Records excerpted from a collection
■ ■ ■ ■ ■

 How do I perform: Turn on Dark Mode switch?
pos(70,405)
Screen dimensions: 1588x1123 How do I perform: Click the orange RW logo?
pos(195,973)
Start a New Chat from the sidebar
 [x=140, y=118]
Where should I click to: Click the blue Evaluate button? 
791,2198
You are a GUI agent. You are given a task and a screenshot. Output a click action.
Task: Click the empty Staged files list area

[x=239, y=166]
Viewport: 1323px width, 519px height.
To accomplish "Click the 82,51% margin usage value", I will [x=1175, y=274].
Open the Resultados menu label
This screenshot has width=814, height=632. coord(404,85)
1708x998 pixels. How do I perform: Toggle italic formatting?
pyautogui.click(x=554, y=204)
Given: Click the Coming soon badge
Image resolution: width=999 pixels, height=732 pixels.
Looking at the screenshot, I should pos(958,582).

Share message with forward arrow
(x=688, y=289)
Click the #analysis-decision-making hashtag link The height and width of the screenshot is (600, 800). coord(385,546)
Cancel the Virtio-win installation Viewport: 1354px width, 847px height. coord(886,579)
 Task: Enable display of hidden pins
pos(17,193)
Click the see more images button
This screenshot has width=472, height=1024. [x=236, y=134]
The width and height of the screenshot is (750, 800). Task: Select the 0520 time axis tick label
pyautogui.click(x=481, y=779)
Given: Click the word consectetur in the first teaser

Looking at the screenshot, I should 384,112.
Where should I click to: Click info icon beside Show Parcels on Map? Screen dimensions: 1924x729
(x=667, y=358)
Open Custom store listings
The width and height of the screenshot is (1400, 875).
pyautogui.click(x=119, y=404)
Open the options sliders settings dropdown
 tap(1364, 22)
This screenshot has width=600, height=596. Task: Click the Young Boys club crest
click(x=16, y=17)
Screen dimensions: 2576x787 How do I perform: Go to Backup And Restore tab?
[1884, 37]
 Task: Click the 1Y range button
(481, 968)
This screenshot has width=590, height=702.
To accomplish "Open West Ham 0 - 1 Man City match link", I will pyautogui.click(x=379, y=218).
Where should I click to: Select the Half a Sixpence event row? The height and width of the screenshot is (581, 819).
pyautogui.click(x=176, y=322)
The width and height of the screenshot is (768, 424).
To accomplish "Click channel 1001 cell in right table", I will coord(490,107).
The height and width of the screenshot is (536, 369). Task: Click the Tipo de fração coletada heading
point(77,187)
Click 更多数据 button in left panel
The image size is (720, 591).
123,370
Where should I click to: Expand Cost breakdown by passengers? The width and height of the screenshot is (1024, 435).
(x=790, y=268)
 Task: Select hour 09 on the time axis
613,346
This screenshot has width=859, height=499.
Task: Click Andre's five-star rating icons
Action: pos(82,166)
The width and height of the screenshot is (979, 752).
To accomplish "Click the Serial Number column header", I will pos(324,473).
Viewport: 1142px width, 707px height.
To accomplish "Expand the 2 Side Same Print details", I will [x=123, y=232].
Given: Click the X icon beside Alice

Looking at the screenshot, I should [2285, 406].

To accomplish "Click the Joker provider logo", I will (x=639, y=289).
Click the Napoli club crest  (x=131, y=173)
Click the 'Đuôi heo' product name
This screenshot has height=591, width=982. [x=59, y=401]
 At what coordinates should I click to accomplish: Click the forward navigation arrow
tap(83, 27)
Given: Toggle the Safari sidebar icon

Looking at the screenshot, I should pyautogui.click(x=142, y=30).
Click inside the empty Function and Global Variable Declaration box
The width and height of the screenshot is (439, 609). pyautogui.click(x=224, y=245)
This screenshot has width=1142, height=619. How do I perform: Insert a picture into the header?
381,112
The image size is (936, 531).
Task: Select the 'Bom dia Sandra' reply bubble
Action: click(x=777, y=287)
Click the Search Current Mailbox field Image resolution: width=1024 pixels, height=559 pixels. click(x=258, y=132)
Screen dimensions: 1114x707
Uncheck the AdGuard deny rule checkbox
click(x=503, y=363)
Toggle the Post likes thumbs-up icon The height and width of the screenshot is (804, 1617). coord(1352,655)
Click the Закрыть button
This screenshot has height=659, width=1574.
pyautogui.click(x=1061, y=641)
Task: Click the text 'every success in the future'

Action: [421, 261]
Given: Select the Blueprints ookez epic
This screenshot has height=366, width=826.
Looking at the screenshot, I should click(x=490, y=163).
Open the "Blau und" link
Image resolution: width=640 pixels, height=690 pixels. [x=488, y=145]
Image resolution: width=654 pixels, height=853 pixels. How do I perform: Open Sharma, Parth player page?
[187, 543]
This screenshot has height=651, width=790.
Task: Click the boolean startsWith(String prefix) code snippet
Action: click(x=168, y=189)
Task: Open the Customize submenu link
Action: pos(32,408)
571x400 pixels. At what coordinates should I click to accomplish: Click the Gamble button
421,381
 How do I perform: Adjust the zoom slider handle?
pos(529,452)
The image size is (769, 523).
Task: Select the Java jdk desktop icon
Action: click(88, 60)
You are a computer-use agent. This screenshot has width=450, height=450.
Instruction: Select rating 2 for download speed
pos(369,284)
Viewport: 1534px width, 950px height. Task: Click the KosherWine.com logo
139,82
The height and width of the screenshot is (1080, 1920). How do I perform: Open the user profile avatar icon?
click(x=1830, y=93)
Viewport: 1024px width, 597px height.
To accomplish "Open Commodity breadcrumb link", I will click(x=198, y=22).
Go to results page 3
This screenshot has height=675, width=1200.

■ ■ ■ ■ ■

Only the number is needed here: how many lines of the records contain "will"?

7